To safeguard client funds lying with brokers, the regulator made ASBA (applications supported by blocked amount)-like facility optional for the secondary market and also approved daily upstreaming of client funds. As a result, investors can park their money directly with clearing corporations – circumventing brokers – and even earn interest on it.
Addressing a press conference, Sebi Chairperson Madhabi Puri Buch said: “Earlier, the regulator took steps to protect client securities and now we are protecting investors’ cash. This will ensure we have zero systemic risk. We cannot allow another Karvy-like episode in our markets.”
Buch, however, declined to comment on US-based short seller Hindenburg Research’s report on the Adani Group, saying the matter was sub-judice and investigations were underway. “We will comply with the Supreme Court’s directions in both letter and spirit,” she said.
Concerns were earlier raised that the ASBA-like facility could increase broking costs. Dismissing such fears, Buch said: “Similar concerns were raised when Sebi had introduced ASBA for the IPO market. This will help unbundled costs.”
The Sebi board gave its approval for setting up self-sponsored asset management companies (AMCs). To become a sponsor-free AMC, an entity must have positive liquid net worth and net profit of at least Rs 10 crore in each of the immediately preceding five years.
Sebi also changed regulations to provide more clarity on the roles of MF trustees, who will henceforth have to play a key role if there is a conflict between the unit holders and shareholders.
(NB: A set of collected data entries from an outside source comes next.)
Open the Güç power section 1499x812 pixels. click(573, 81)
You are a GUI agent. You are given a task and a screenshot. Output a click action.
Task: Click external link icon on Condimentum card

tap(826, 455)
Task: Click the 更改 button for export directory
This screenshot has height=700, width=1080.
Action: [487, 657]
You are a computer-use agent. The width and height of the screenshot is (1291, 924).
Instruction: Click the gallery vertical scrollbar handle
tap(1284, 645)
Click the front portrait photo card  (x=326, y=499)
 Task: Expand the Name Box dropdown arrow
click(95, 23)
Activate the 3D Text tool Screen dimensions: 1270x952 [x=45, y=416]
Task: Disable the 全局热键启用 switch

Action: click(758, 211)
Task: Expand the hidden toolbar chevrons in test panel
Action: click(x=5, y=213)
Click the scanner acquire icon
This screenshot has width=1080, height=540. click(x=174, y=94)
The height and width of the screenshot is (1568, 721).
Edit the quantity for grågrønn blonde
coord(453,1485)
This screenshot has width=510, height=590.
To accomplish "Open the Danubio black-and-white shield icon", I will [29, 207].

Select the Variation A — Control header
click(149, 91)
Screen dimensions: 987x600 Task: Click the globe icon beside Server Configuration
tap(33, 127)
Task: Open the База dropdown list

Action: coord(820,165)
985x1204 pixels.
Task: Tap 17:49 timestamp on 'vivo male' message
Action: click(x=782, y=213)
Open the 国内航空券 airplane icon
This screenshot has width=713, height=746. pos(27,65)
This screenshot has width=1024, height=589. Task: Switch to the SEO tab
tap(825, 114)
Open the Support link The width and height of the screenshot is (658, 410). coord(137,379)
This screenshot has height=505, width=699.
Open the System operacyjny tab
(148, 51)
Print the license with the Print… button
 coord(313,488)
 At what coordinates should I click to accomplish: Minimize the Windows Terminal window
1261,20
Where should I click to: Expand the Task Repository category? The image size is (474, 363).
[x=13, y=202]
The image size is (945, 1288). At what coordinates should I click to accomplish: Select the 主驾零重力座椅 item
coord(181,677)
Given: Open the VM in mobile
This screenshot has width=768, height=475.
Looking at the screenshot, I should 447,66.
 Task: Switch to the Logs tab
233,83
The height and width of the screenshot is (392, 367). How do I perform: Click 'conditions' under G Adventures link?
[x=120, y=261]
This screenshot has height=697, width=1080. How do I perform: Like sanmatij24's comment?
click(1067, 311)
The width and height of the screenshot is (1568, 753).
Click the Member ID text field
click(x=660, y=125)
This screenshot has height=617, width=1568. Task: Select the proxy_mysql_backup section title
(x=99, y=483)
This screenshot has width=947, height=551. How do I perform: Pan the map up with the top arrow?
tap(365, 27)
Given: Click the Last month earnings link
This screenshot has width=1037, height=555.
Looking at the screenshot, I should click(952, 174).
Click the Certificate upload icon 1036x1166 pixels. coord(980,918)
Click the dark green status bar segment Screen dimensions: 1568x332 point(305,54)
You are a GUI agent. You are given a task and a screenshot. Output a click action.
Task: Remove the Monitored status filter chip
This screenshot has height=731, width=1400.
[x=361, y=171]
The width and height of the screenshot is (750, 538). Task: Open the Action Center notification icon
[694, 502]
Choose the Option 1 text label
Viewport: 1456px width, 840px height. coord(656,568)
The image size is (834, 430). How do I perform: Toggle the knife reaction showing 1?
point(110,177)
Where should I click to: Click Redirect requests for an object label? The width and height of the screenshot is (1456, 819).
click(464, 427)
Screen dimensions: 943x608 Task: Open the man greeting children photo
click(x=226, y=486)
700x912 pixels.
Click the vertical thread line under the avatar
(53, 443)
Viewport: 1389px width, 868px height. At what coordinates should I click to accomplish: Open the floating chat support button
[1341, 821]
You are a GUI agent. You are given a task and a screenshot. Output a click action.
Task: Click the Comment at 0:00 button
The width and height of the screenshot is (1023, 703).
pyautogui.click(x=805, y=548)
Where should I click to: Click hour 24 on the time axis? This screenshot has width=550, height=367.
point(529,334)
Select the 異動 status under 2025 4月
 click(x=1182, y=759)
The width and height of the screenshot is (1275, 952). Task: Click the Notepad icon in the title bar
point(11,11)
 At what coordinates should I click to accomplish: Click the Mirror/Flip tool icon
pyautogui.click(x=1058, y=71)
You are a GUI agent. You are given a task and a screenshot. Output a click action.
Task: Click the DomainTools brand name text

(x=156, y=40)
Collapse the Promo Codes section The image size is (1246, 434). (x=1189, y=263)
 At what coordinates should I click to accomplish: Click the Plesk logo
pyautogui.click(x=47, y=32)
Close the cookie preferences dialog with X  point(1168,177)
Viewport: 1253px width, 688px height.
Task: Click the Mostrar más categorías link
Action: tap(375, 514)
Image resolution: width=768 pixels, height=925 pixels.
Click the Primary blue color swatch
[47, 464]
The regulator’s board brought index providers under its ambit. Any index where local investors park their money must register with Sebi. Buch there was no framework governing index providers and Sebi wanted to plug this gap. If global index providers such as MSCI or FTSE don’t register with the regulator, domestic asset managers will not be allowed to use them as benchmarks.
Further, Sebi has brought in mandatory assurance in environmental, social, and governance (ESG) disclosures through a set of 49 parameters with the introduction of the Business Responsibility and Sustainability Reporting (BRSR) Core. This will apply to the top 150 listed companies from financial year 2024-25 (FY25).
Sebi has also paved the way for setting up new sub-categories in ESG-themed MFs. A separate chapter will be added in the credit rating agency regulations to provide some leniency to ESG rating providers.
In an attempt to beef up corporate governance norms it has discouraged the practice of permanent board seats for directors, encouraged timely disclosure of material events, and nudged the top 100 companies – to begin with – to respond to news reports that appear in leading media agencies.
Sebi allowed hard underwriting for IPOs, a move that will allow for salvaging a share sale in case it fails to garner full subscription.
Tightening its hold on AIFs, the capital market watchdog has mandated valuation of their investment portfolio and appointment of an independent valuer. Further, all AIF schemes with a corpus of more than Rs 500 crore will have to dematerialise units. Sebi has also permitted AIFs to close existing schemes and transfer unliquidated investments to a new scheme on receiving consent from 75 per cent of investors by value.
Sebi’s board also mandated a certification requirement for the key investment team of the AIFs.